How to complete this task =>
Leave out all pictures while you copy the lines exactly from the one with "Viewport: 1600px width, 1109px" through the last line of the listing.
☆ ☆ ☆ ☆
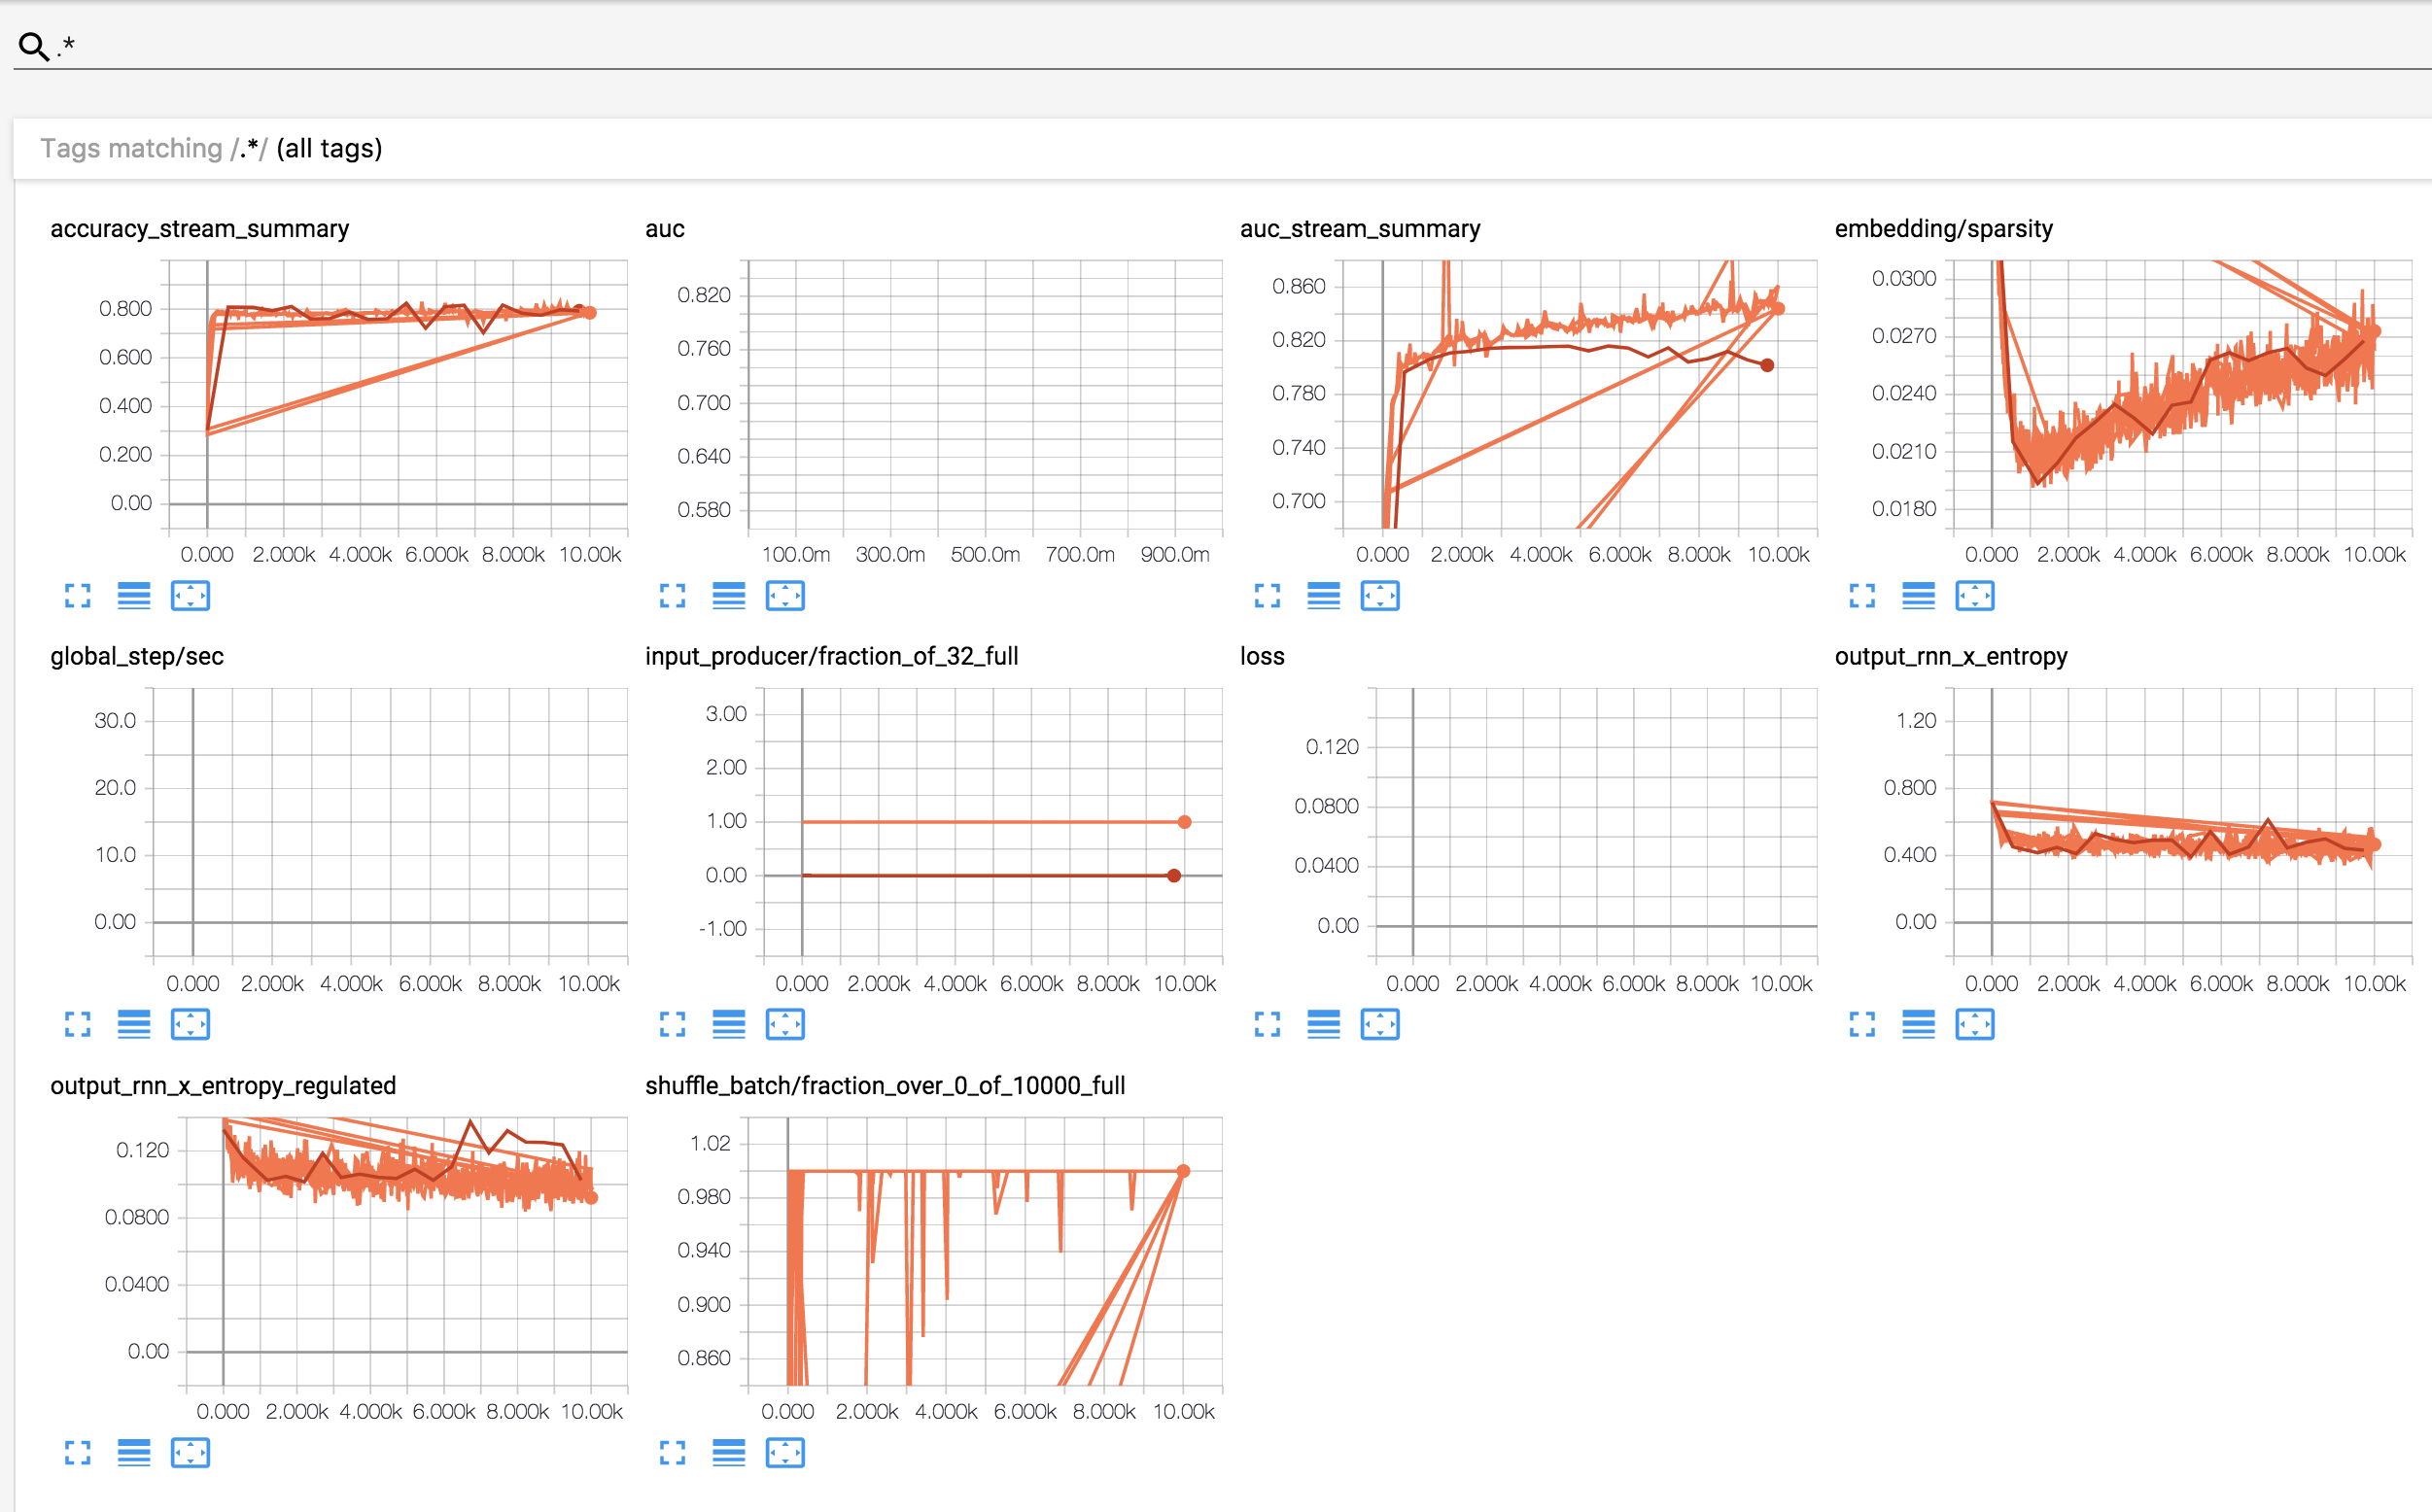
Task: Expand accuracy_stream_summary chart to fullscreen
Action: coord(77,596)
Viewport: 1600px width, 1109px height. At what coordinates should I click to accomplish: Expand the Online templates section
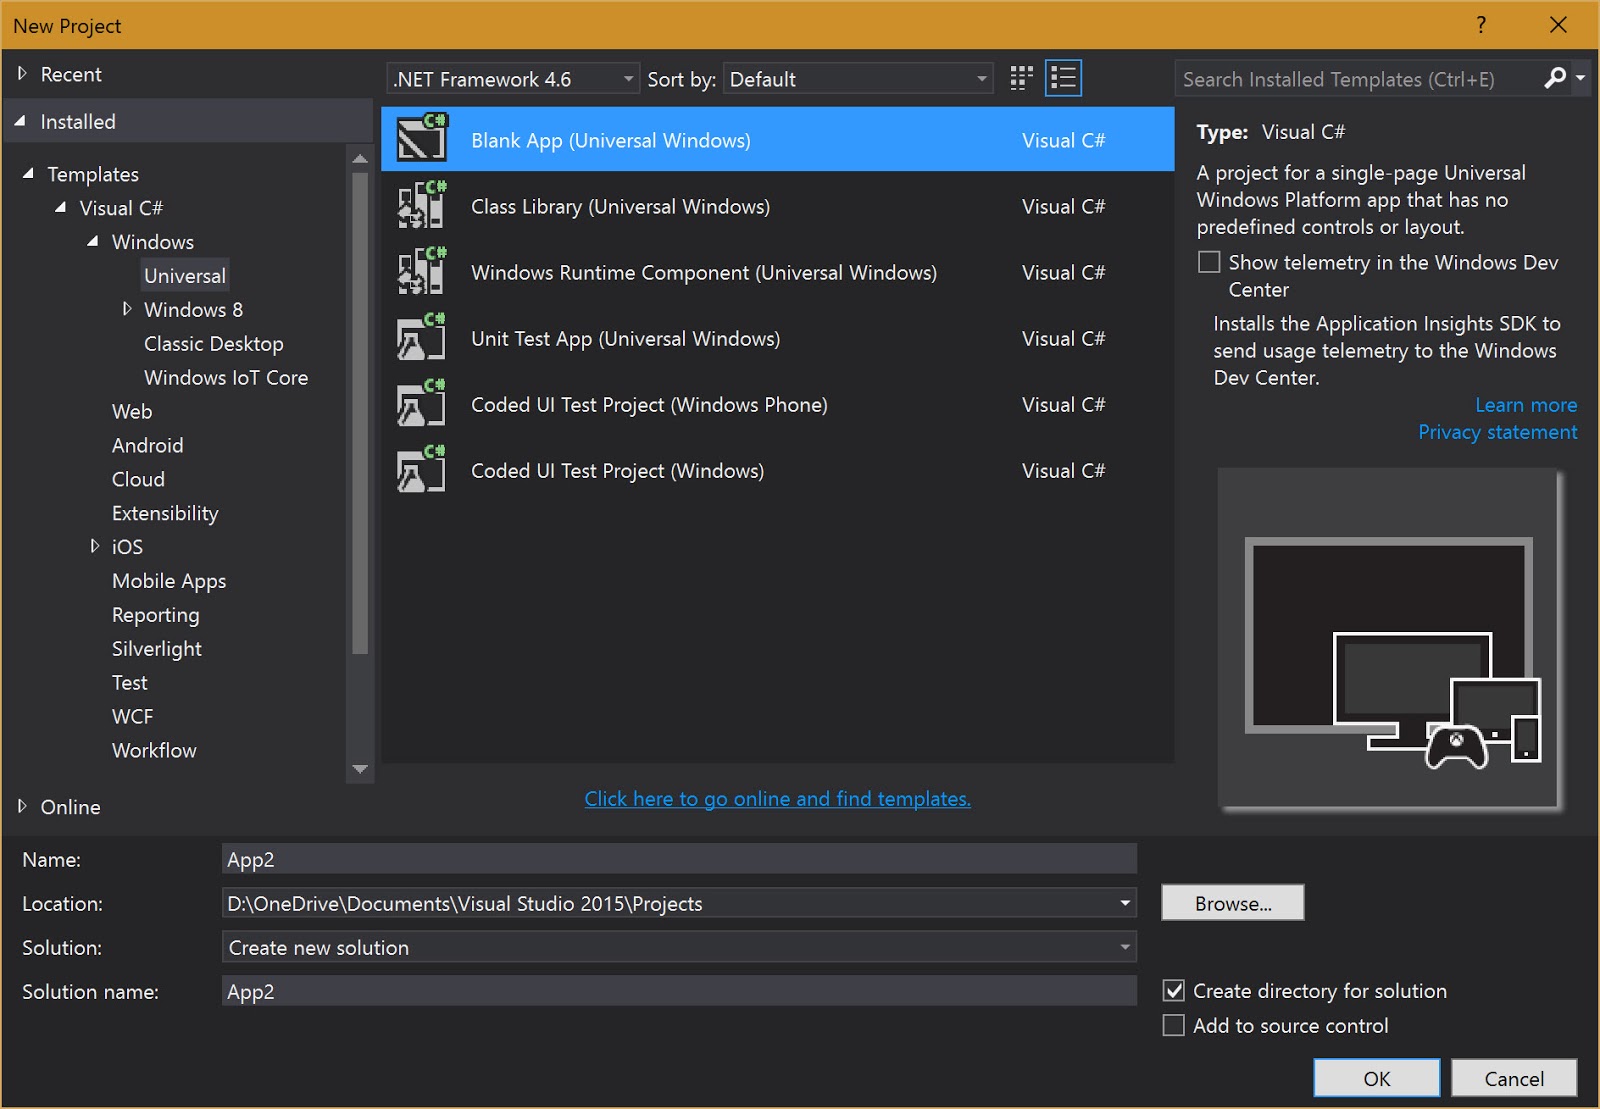coord(22,807)
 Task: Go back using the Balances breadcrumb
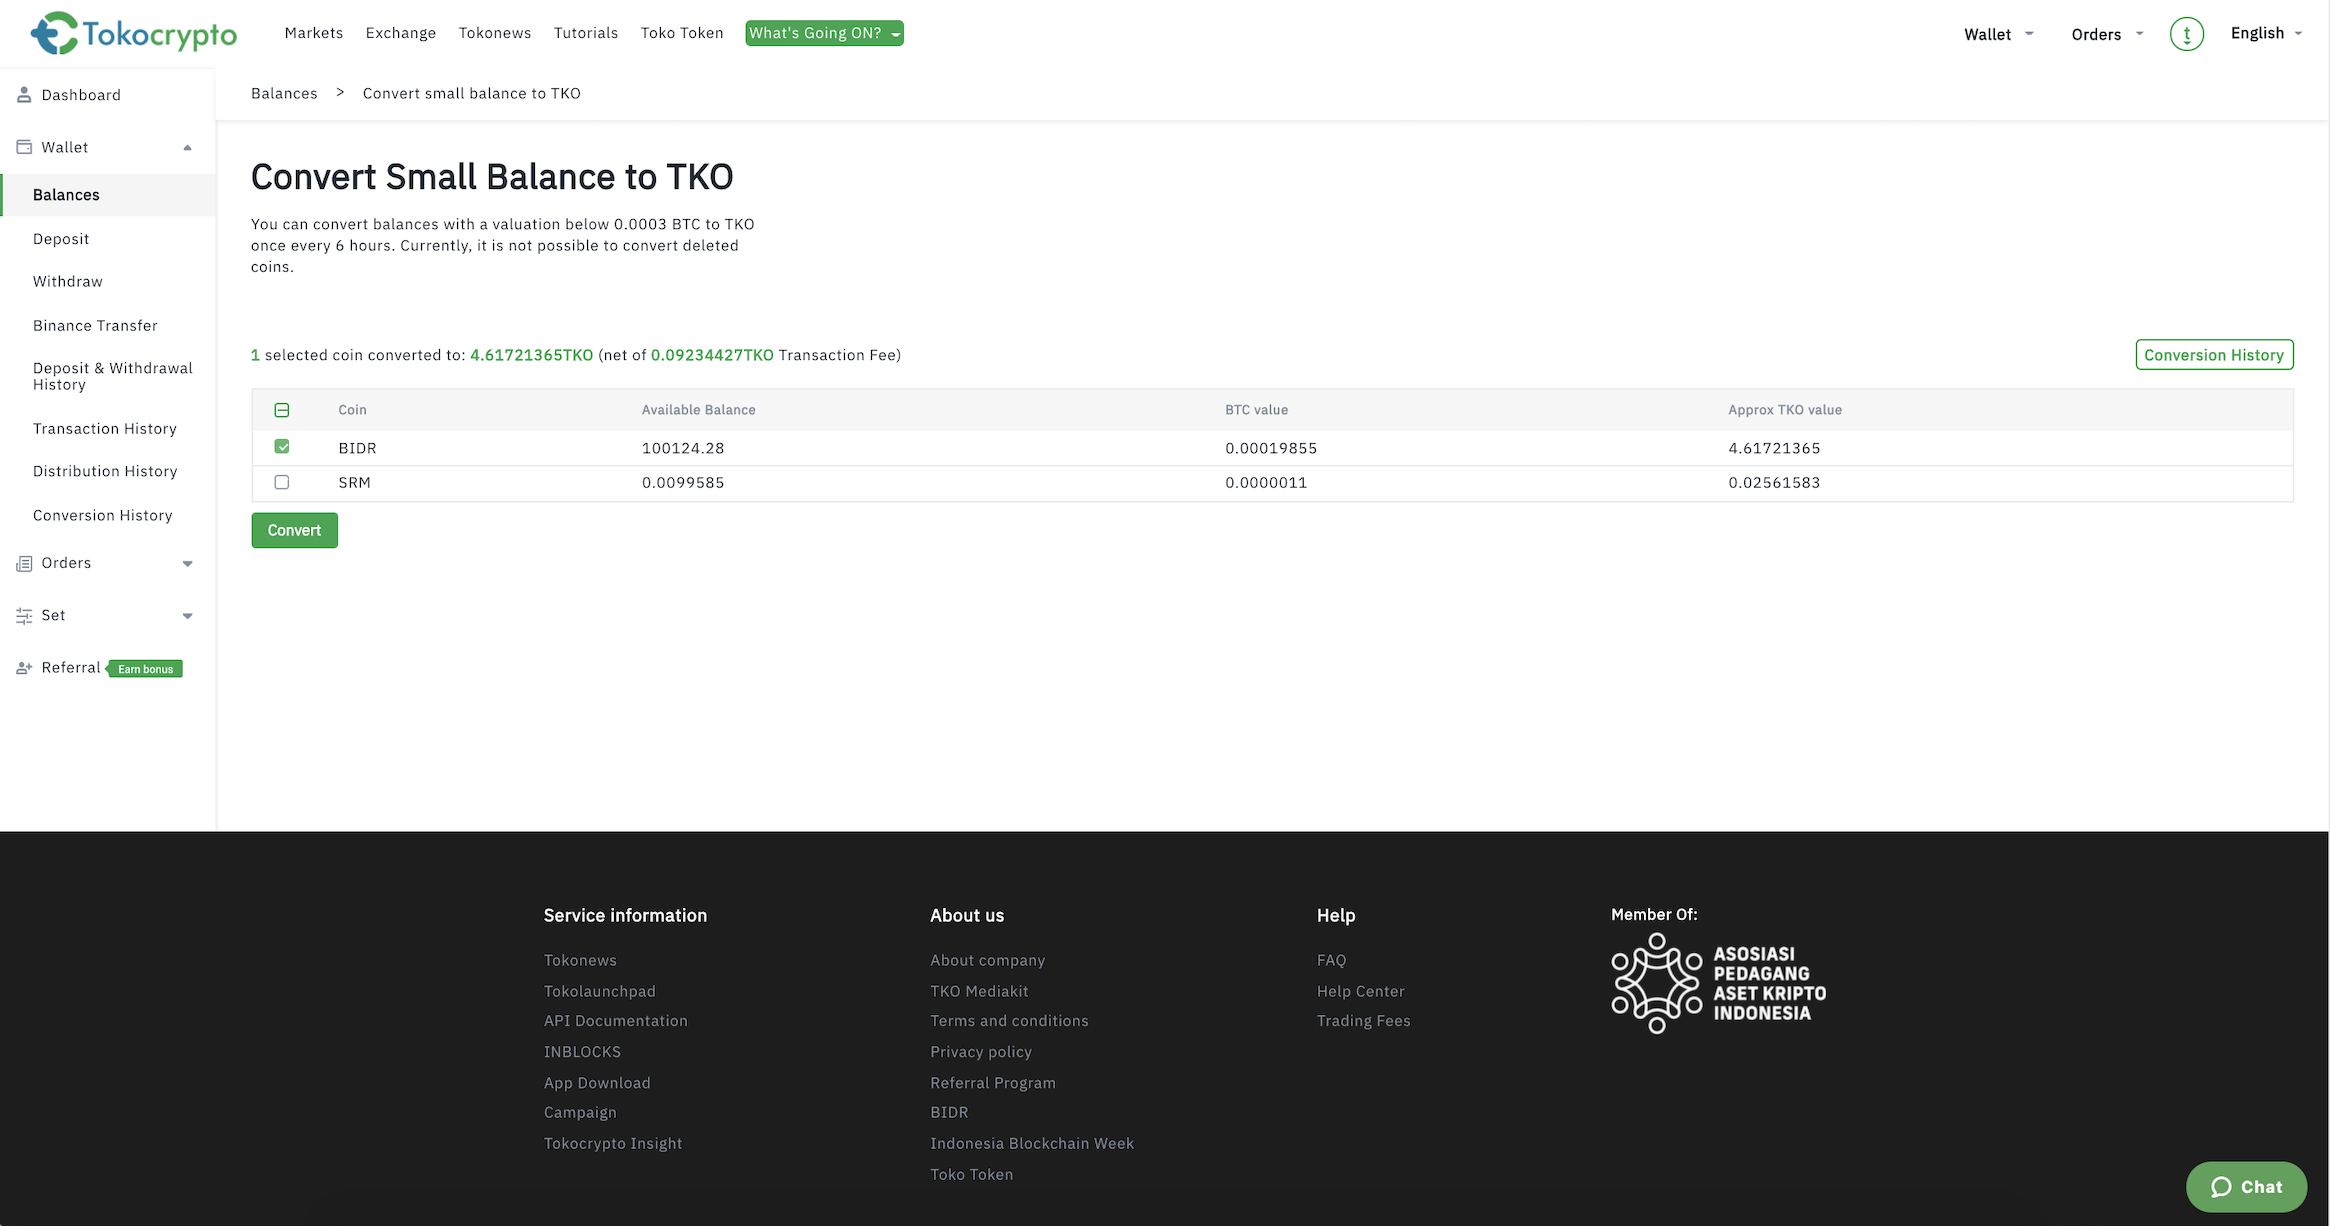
☆ ☆ ☆ ☆
Your response =>
Viewport: 1600px width, 1109px height. At what coordinates should I click to accomplish: Expand the Online templates section
coord(22,807)
 Task: Go back using the Balances breadcrumb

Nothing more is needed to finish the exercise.